Total results that are: | Number that are correct | Percentage that are correct |
Positive | 112 out of 406 (112 + 294) | 28 percent |
Negative | 546 out of 594 (546 + 48) | 92 percent |
So this test wouldn’t improve the accuracy of diagnosis we can already achieve on clinical grounds alone. Accurate clinical diagnosis is possible by age two, although in practice it is often delayed to a much older age.
It is premature to suggest a biomarker for autism has been found, and it is pure speculation to think similar biomarkers might be predictive of other neurologic conditions.
I would be delighted if researchers could identify a biomarker for autism and even more delighted if they found a way to diagnose it at an early age. But I’ll need to see better evidence than this.

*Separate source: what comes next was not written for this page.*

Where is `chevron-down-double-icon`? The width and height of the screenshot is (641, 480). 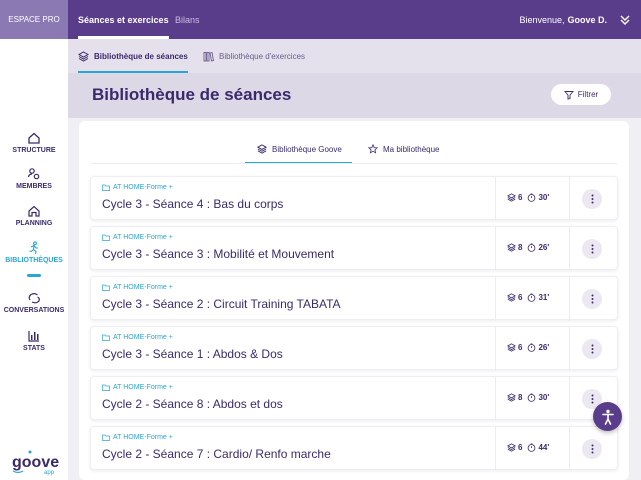
chevron-down-double-icon is located at coordinates (625, 20).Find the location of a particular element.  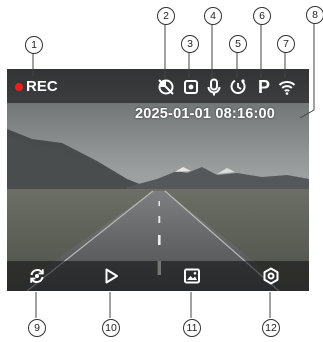

callout-11: 11 is located at coordinates (192, 328). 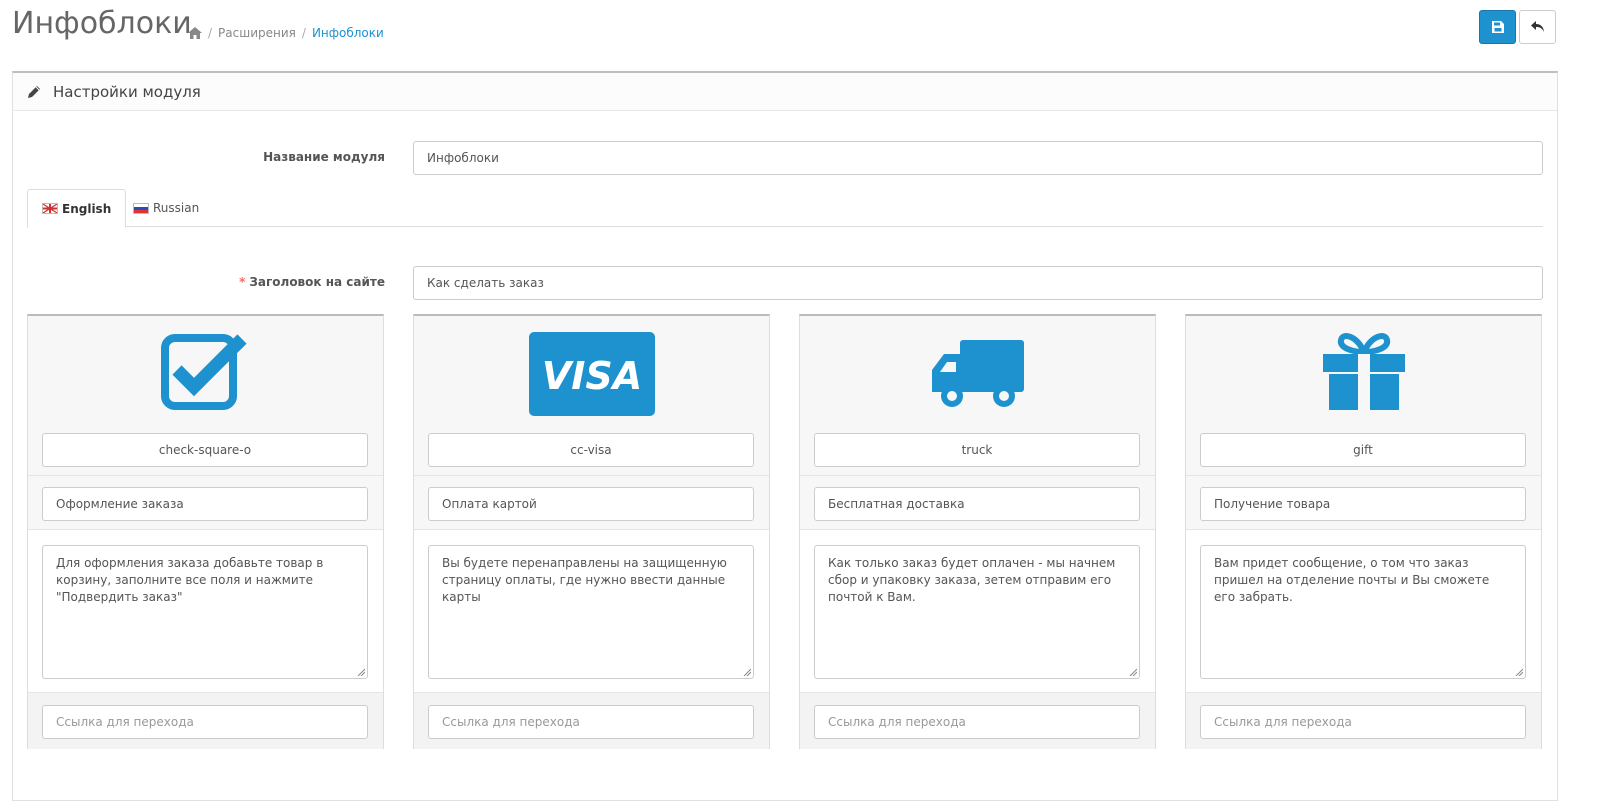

This serves as a great example of why you can’t believe press releases, especially those that report preliminary findings. But as skeptics and critical thinkers, you already know better. You don’t believe everything you read, even if it is an impressive-looking study by respected scientists with a lot of complicated data, numbers, and statistical analyses. Hope and hype can impress, but they can’t compete with sober reality. I’m quite willing to follow the evidence wherever it may lead, and I may be proven wrong as further studies are done. But so far, I doubt that this is a ground-breaking discovery or even a meaningful one.